I use solidstate, tube and digital--I like variety.
For quite a while my main amp was a Roland JC-60.
But it has nothing to do with shredder stuff.
I like the amp.

I'd show up to jams with that amp, an Iceman and a DS-1 and sometimes others would be skeptical, but after we jammed, while my playing may not have wowed them, they loved my tone.
They would often want to try it.

I mostly use smaller amps now as I don't have a spot I can leave an amp set up--so a small one is easier to move around.
And sadly, I don't get to jam much these days.


----------



## Milkman (Feb 2, 2006)

Well, your impressions are somewhat different than mine. 

I find most people here are tube amp / Les Paul / PRS / Strat / Tele oriented. 

But, of course that's not based on any statistical analysis.

Welcome.


----------



## keto (May 23, 2006)

Dunno what posts you've been reading, but that's a wierd first observation. At the very least a tiny sample size....I don't remember 2 threads about SS amps in the past 5 years.


----------



## ne1roc (Mar 4, 2006)

I find it interesting that you user name "Axe Dragon" sounds like someone who would be an EVH loving shredder!
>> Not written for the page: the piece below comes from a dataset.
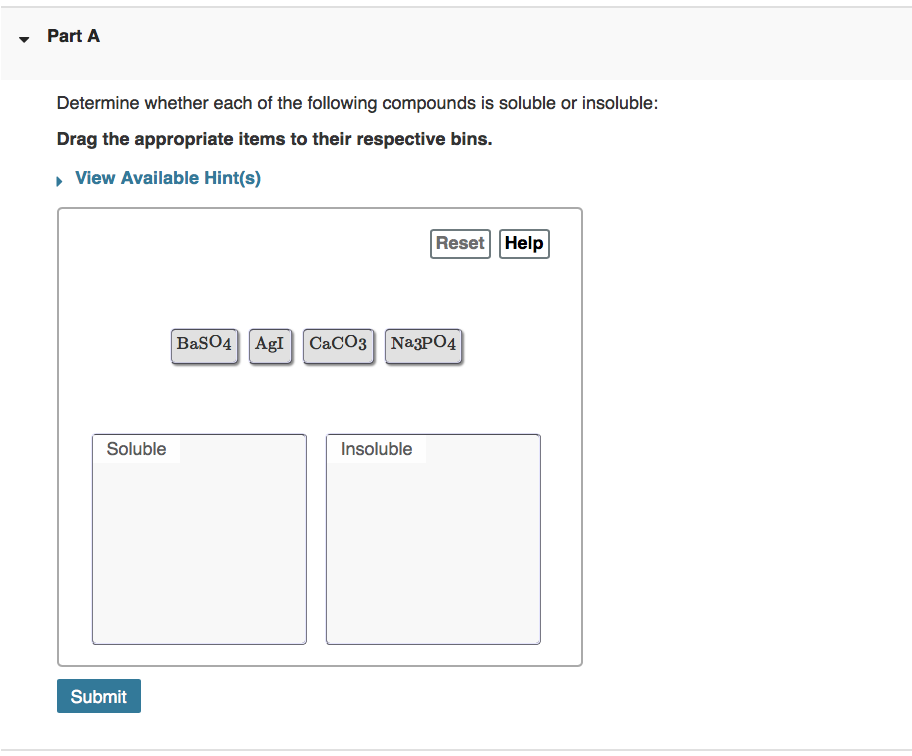Open the View Available Hint(s) link

(167, 177)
LOL


----------



## gtone (Nov 1, 2009)

No love for SS amps or pointy shredder guitars here. I play two old SG's ('68 Jr, '74 Special), an '08 Firebird, a '61 SilverTone/Kay 1410 and a '60 Harmony Monterey Colorama. All my amps are vintage voiced - '66 BF Bassman thru WGS Green Beret loaded Vox 2X12, a Phaez DaisyCutter combo w/WGS Reaper and a Vintage 47 Vic Supreme with Vox Blue.

I'd second what *keto* said also...


----------



## hollowbody (Jan 15, 2008)

Milkman said:


> Well, your impressions are somewhat different than mine.
> 
> I find most people here are tube amp / Les Paul / PRS / Strat / Tele oriented.
> 
> ...


Yeah, I'd say the same thing.

There's a few guys who love their AxeFX units, and lots of guys who dig their small solid-state combos (for practice), but I would say most of us are carting around big iron and bottles.
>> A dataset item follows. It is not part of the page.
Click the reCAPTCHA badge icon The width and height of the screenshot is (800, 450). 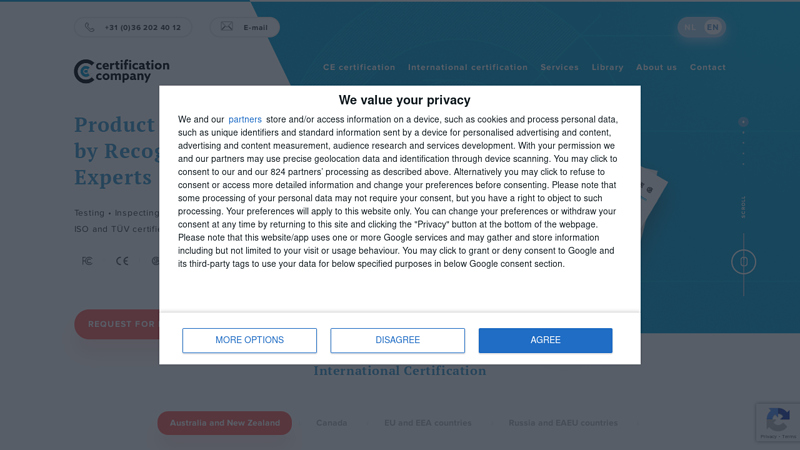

I will say this, though...when space is an issue for my band or the board is too small, I have an old Yorkville k100 mixer amp with 3 inputs. It's a full-range 100 watt SS amp. We plug in the acoustic, sax, keys, whatever into it, or run the electrics through it. Being full-range, I use a Tech 21 Sansamp British pedal to model the JTM45/Fender Bassman I normally use, and it sounds pretty freaking good. Like...really freaking good. That's not so much an endorsement of the amp as it is the pedal, but hey, it's a budget way to get great tone - the pedal was $180 new and I found the amp at Salvation Army for $20. My JTM45 cost me $1,100 used and I put another $300-400 into it for a couple mods to make the circuit more vintage-correct and for new tubes and my '59 Bassman combo cost me $800 used.


----------



## Milkman (Feb 2, 2006)

I think many of us have modelers or other SS options, but for the most part, the rig below is probably fairly typical around here.


One of these









through some of these









into one of these (this is a 5E3)


----------



## sulphur (Jun 2, 2011)

Ok, those toes are *not* typical of the forum, however.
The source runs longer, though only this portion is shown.